BEGIN Data supplied
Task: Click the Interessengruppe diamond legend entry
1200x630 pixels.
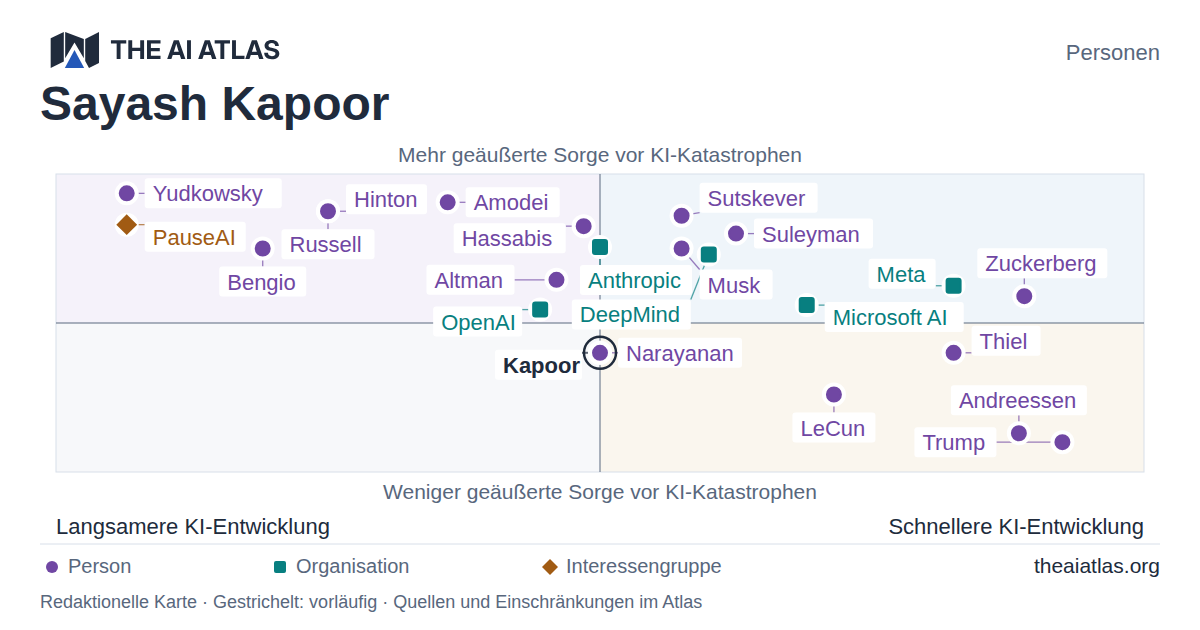Action: pos(632,567)
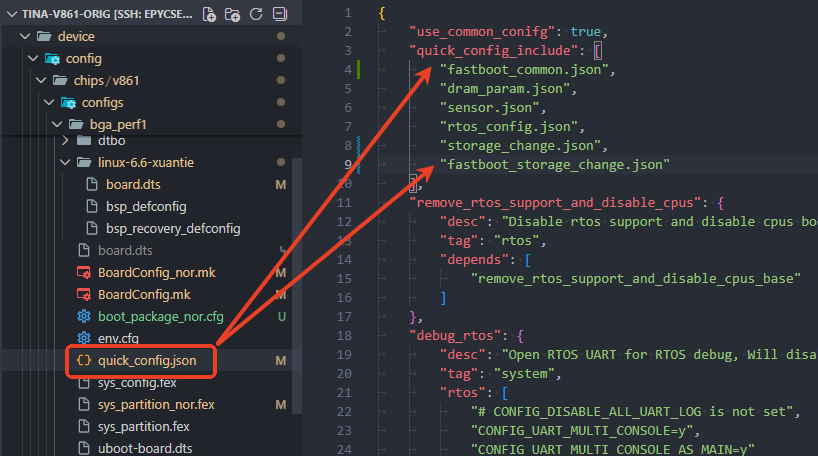818x456 pixels.
Task: Open quick_config.json file
Action: pos(147,359)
END Data supplied
*Exercise*: Output every line of the records word for word, leaving out the pictures.

*Response below*:
Task: Click the Interessengruppe diamond legend entry
1200x630 pixels.
Action: pos(632,567)
818x456 pixels.
Task: Open quick_config.json file
Action: pos(147,359)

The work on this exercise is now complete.